Spotkanie wspomnieniowe uświetni projekcja „Tajemnicy pokoju numer 100” oraz innych unikatowych materiałów filmowych i pamiątek związanych ze Świętem Niemego Kina.
Spotkanie poprowadzi Michał Pieńkowski.
„Tajemnica pokoju nr 100”, reż. nieznany, 10 min, 1914, Polska
Film, od którego wszystko się zaczęło. Jego odkrycie w 2001 roku doprowadziło do powstania Święta Niemego Kina – to właśnie „Tajemnica pokoju nr 100” była pierwszym filmem, jaki pokazaliśmy. W ramach celebrowania 20. edycji ŚNK wrócimy do tego wyjątkowego filmu.
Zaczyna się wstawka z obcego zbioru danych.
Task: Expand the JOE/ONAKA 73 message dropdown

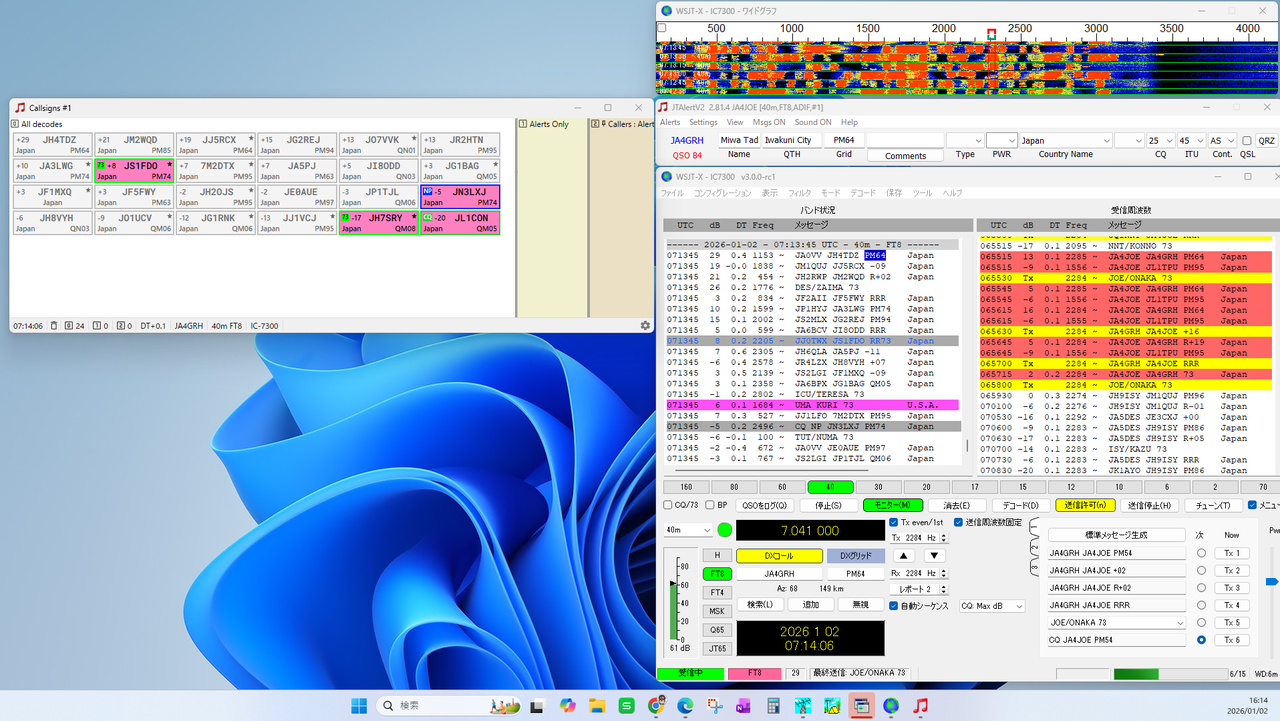Action: tap(1179, 623)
Jest to obok „Pruskiej kultury” (1908) najstarszy odnaleziony polski film fabularny. Przed 2000 rokiem nikt nie znał nawet jego przybliżonej fabuły. To wówczas dwaj krakowscy filmoznawcy – Jerzy Maśnicki i Kamil Stepan – odnaleźli film w amsterdamskim archiwum. Najpierw w Niemczech natrafili na przedwojenne zapiski cenzorskie pozwalające zorientować się w fabule „Tajemnicy pokoju nr 100”, a potem na ich podstawie odkryli w Nederlands Filmmuseum w Amsterdamie sam film z niemieckimi napisami. Brakuje w nim pierwszego aktu, co nie zakłóca jednak dzisiaj odbioru, ponieważ początek historii został odtworzony na podstawie opisu z epoki oraz zachowanych fotosów.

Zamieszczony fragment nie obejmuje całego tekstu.